Washington, 2 jun (EFE).- El presidente de Estados Unidos, Donald Trump, firmó este martes una orden ejecutiva sobre inteligencia artificial (IA) que, entre otras disposiciones, permitirá al Gobierno estadounidense probar y potencialmente vetar nuevos modelos de lenguaje antes de que estén disponibles al público, con el objetivo de garantizar la seguridad nacional.
Detalles de la orden ejecutiva
Trump decidió en el último momento posponer la firma de esta orden, cuya rúbrica estaba prevista para el pasado 21 de mayo, porque señaló que no quería que perjudicara el liderazgo de las grandes empresas estadounidenses en este ámbito. La medida, adelantada por diversos medios, sostiene que la IA fortalece al país, pero a su vez introduce "nuevas consideraciones de seguridad nacional que requieren una acción coordinada entre los departamentos y agencias del poder ejecutivo".
Acciones coordinadas para la ciberseguridad
Se cree que el decreto insta a entidades como la Oficina del Director Nacional de Ciberseguridad, que forma parte de la Casa Blanca y coordina temas de ciberseguridad para todo el Gobierno, así como a otras agencias, a reforzar las defensas de ciberseguridad nacionales para infraestructura crítica y a desarrollar un proceso para preevaluar distintos aspectos de seguridad de los nuevos modelos de IA.

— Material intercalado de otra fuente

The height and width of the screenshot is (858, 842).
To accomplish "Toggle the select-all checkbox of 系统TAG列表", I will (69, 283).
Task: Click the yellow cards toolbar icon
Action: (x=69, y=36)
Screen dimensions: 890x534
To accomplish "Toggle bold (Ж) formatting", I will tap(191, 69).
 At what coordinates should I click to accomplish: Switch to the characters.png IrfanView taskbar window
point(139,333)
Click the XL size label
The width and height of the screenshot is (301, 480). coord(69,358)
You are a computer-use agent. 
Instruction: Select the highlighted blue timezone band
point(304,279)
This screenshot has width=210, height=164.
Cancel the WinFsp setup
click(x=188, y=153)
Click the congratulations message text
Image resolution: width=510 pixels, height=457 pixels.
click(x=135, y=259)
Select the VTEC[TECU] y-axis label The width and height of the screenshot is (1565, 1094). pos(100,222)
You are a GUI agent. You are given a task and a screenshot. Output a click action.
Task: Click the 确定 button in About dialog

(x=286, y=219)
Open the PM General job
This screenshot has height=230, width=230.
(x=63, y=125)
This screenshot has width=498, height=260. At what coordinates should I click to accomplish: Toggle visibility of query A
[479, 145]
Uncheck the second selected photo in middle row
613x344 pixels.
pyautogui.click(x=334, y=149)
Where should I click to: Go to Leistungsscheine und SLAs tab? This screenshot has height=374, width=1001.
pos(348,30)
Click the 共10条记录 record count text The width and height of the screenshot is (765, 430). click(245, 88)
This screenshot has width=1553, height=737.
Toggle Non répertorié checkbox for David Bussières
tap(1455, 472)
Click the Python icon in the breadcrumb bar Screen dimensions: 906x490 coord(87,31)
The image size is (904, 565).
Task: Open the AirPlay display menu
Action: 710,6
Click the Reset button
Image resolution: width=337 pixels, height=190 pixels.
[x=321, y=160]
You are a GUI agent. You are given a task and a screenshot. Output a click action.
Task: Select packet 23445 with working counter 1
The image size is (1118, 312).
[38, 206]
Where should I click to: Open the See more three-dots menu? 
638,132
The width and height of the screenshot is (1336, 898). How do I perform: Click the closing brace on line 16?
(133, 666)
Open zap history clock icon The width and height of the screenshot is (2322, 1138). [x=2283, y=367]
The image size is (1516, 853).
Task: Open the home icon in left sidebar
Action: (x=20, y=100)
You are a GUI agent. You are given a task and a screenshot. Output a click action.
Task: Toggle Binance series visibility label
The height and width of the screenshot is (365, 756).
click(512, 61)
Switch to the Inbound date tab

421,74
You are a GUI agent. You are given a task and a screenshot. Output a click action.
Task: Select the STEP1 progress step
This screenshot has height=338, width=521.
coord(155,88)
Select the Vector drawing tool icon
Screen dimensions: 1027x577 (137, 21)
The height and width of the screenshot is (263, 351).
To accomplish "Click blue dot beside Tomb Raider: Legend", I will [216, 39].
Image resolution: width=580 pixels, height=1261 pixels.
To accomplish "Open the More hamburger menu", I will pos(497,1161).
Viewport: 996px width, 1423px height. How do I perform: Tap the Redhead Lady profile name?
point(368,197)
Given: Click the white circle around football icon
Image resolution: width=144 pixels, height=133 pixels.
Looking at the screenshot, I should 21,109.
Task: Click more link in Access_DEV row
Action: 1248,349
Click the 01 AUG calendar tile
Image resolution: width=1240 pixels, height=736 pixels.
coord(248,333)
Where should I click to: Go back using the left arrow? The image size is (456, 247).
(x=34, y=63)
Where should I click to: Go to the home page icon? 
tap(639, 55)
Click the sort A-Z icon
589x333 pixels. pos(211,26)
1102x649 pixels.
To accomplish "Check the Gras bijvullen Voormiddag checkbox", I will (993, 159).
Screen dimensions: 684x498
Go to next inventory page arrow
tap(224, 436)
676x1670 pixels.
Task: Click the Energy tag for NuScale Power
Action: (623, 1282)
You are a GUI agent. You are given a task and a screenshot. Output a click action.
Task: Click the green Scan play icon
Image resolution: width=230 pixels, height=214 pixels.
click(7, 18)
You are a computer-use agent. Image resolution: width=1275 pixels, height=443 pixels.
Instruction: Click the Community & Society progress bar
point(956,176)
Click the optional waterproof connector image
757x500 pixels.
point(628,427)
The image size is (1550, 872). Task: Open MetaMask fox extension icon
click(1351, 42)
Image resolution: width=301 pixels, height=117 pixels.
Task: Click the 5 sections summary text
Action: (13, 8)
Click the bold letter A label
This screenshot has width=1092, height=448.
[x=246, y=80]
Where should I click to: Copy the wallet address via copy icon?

Cambios y nivel de colaboración
Por el momento, se desconocen los cambios exactos introducidos en la orden enmendada con respecto al texto cuya firma se canceló en mayo, así como los detalles concretos sobre el nivel de colaboración que deben tener las principales empresas estadounidenses de IA. No obstante, de acuerdo con las palabras de Trump, se estima que el texto sería más laxo en lo que respecta a las obligaciones de gigantes como Anthropic, Google o OpenAI.
Esta medida refleja la creciente preocupación del gobierno estadounidense por los riesgos de seguridad asociados con el rápido avance de la inteligencia artificial, buscando un equilibrio entre la innovación y la protección nacional.